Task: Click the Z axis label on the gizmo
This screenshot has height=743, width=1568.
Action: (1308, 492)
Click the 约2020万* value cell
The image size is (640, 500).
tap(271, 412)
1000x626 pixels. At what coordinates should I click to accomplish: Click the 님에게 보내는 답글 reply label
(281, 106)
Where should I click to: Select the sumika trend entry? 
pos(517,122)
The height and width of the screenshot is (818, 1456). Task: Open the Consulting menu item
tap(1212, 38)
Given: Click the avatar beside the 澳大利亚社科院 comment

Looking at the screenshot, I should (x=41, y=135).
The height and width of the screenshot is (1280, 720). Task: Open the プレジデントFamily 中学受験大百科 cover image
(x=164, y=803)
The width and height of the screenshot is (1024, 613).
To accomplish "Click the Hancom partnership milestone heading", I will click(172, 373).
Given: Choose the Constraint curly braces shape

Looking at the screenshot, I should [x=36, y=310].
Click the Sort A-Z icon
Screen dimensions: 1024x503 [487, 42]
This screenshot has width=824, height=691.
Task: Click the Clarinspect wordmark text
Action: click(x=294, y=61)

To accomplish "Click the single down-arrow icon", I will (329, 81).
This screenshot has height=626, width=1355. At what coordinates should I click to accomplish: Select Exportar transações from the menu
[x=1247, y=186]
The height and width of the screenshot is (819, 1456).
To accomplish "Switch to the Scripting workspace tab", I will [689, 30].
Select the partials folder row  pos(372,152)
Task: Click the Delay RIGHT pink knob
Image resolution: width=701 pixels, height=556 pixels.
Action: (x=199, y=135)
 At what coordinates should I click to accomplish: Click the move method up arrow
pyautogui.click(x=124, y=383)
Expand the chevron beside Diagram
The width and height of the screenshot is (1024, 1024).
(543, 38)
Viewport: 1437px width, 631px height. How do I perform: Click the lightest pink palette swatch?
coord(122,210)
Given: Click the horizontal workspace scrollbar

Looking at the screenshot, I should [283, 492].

SET EXERCISE: Please rewrite all the rows above, swapping "Select" for "Pick" and leaving everything else unchanged.

FINISHED EXERCISE:
Task: Click the Z axis label on the gizmo
This screenshot has height=743, width=1568.
Action: (1308, 492)
Click the 约2020万* value cell
The image size is (640, 500).
tap(271, 412)
1000x626 pixels. At what coordinates should I click to accomplish: Click the 님에게 보내는 답글 reply label
(281, 106)
Where should I click to: Pick the sumika trend entry? 
pos(517,122)
The height and width of the screenshot is (818, 1456). Task: Open the Consulting menu item
tap(1212, 38)
Given: Click the avatar beside the 澳大利亚社科院 comment

Looking at the screenshot, I should (x=41, y=135).
The height and width of the screenshot is (1280, 720). Task: Open the プレジデントFamily 中学受験大百科 cover image
(x=164, y=803)
The width and height of the screenshot is (1024, 613).
To accomplish "Click the Hancom partnership milestone heading", I will click(172, 373).
Given: Choose the Constraint curly braces shape

Looking at the screenshot, I should [x=36, y=310].
Click the Sort A-Z icon
Screen dimensions: 1024x503 [487, 42]
This screenshot has width=824, height=691.
Task: Click the Clarinspect wordmark text
Action: click(x=294, y=61)

To accomplish "Click the single down-arrow icon", I will (329, 81).
This screenshot has height=626, width=1355. At what coordinates should I click to accomplish: Pick Exportar transações from the menu
[x=1247, y=186]
The height and width of the screenshot is (819, 1456).
To accomplish "Switch to the Scripting workspace tab", I will [689, 30].
Pick the partials folder row  pos(372,152)
Task: Click the Delay RIGHT pink knob
Image resolution: width=701 pixels, height=556 pixels.
Action: (x=199, y=135)
 At what coordinates should I click to accomplish: Click the move method up arrow
pyautogui.click(x=124, y=383)
Expand the chevron beside Diagram
The width and height of the screenshot is (1024, 1024).
(543, 38)
Viewport: 1437px width, 631px height. How do I perform: Click the lightest pink palette swatch?
coord(122,210)
Given: Click the horizontal workspace scrollbar

Looking at the screenshot, I should [283, 492].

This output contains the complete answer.